Poi uno squarcio di luce nel buio, come racconta il titolo, ha dato nuovo slancio all’idea che la speranza di cancellare la memoria per attivarne una nuova fosse una cosa possibile o meglio, l’unica cosa possibile.

L’occasione è arrivata leggendo di uomini che della loro vita ne hanno fatto dell’isolamento e del pensiero una ragione di preghiera, qualcuno mi ha raccontato che la decisione di eremitare è come smettere di fumare, non lo fai un po’ per volta se davvero vuoi riuscire nella titanica impresa, ma smetti d’un colpo.

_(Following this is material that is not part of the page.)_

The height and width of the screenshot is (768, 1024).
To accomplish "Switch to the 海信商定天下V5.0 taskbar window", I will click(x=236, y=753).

Ed ecco che da un minuto all’altro, la sensazione che ne provi non è di rinuncia perché la bocca amara d’improvviso e come per incanto diventa dolce, così come è dolce l’esperienza di allontanarsi dalla società per vivere una vita di pensiero e rinnovato amore che solo in quel momento si manifesta davvero: così come emerge prepotentemente il rispetto per gli animali e per la natura.

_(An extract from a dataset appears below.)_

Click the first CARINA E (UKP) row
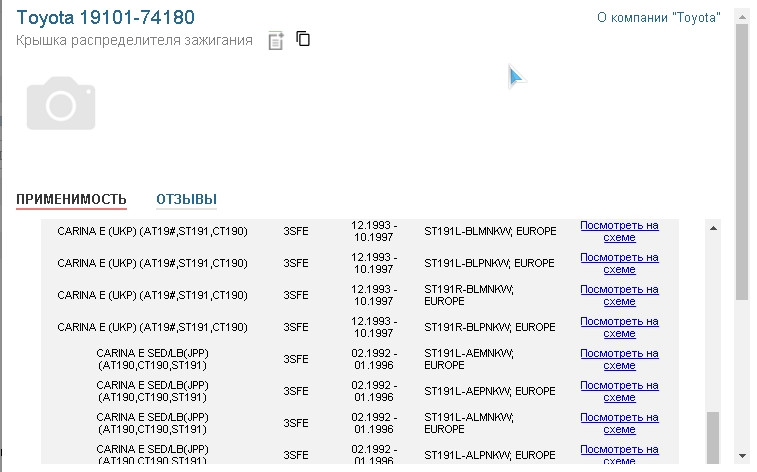This screenshot has height=472, width=757. click(x=152, y=231)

È stata certamente la conversazione casuale con un uomo dalla barba bianca, proprio come la mia; un uomo che mi parlava di come distribuisce la sua misera pensione per aiutare i figli e soprattutto come si prodiga con chi si affaccia alla sua tenda di casa per dividere un pasto.

Quel pasto che l’uomo rugoso pesca quasi miracolosamente tutti i giorni nel mare sottostante: un miracolo di luce, uno squarcio nel buio, di pensieri che erano tornati ad affollare la mia mente, ora di nuovo libera!